TASK REQUIREMENTS: Search the records for the string "Mojo" and report how many lines contain it, with nothing else.

(Saved entries)

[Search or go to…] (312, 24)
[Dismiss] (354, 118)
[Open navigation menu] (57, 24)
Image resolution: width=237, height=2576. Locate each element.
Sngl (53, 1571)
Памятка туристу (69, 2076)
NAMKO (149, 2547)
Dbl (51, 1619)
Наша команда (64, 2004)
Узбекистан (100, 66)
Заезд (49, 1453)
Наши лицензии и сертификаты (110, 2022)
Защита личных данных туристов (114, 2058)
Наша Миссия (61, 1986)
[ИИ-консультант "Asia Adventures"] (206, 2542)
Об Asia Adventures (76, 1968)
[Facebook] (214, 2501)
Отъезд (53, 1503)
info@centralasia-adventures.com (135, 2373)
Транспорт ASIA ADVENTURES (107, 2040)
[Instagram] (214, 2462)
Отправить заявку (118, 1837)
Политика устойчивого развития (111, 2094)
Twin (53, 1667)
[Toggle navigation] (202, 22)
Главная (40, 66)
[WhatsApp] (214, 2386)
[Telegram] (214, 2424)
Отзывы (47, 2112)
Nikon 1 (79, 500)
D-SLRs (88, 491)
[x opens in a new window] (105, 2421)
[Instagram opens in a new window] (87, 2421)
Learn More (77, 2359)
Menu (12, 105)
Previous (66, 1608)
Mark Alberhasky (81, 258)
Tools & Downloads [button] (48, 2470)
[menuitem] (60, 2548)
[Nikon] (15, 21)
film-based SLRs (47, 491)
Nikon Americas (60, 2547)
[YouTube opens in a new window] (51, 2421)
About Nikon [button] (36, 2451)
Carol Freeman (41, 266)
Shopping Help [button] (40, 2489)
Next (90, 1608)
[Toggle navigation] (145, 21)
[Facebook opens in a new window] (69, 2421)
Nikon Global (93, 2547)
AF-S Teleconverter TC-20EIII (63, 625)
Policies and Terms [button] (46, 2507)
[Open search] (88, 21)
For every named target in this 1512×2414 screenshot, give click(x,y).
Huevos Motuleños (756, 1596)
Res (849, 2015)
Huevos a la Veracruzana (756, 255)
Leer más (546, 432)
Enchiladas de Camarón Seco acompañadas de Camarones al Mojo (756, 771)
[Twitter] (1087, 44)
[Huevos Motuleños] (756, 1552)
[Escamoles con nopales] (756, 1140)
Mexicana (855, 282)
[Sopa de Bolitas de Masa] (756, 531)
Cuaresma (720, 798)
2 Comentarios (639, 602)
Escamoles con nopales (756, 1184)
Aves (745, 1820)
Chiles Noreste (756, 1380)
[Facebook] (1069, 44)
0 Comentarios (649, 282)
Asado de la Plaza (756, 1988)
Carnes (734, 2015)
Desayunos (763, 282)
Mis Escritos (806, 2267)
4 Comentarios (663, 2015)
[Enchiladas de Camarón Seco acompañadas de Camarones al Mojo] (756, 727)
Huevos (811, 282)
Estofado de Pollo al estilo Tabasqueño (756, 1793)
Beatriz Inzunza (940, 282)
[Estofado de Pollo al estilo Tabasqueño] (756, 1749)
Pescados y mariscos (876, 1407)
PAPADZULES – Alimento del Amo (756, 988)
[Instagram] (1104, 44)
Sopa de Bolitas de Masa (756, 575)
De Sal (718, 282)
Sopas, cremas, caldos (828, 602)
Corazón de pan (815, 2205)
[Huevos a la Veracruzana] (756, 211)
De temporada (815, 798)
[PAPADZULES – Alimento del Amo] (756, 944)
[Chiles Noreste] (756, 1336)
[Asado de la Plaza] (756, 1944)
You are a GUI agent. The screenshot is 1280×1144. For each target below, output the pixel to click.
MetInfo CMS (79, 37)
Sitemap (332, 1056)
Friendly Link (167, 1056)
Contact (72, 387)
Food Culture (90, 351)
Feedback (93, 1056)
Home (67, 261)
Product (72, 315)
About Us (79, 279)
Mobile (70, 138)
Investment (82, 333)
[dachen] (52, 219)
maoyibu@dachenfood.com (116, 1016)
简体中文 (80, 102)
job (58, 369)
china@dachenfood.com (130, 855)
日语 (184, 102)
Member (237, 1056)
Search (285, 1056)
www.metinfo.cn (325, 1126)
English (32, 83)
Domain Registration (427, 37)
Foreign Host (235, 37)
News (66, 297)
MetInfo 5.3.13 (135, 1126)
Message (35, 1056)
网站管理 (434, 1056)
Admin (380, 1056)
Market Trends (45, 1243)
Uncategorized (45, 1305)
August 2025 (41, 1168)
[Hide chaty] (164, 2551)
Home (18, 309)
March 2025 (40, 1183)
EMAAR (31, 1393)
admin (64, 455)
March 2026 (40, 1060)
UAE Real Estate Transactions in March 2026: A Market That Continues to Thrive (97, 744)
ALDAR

SOLUTION TO THIS TASK: 2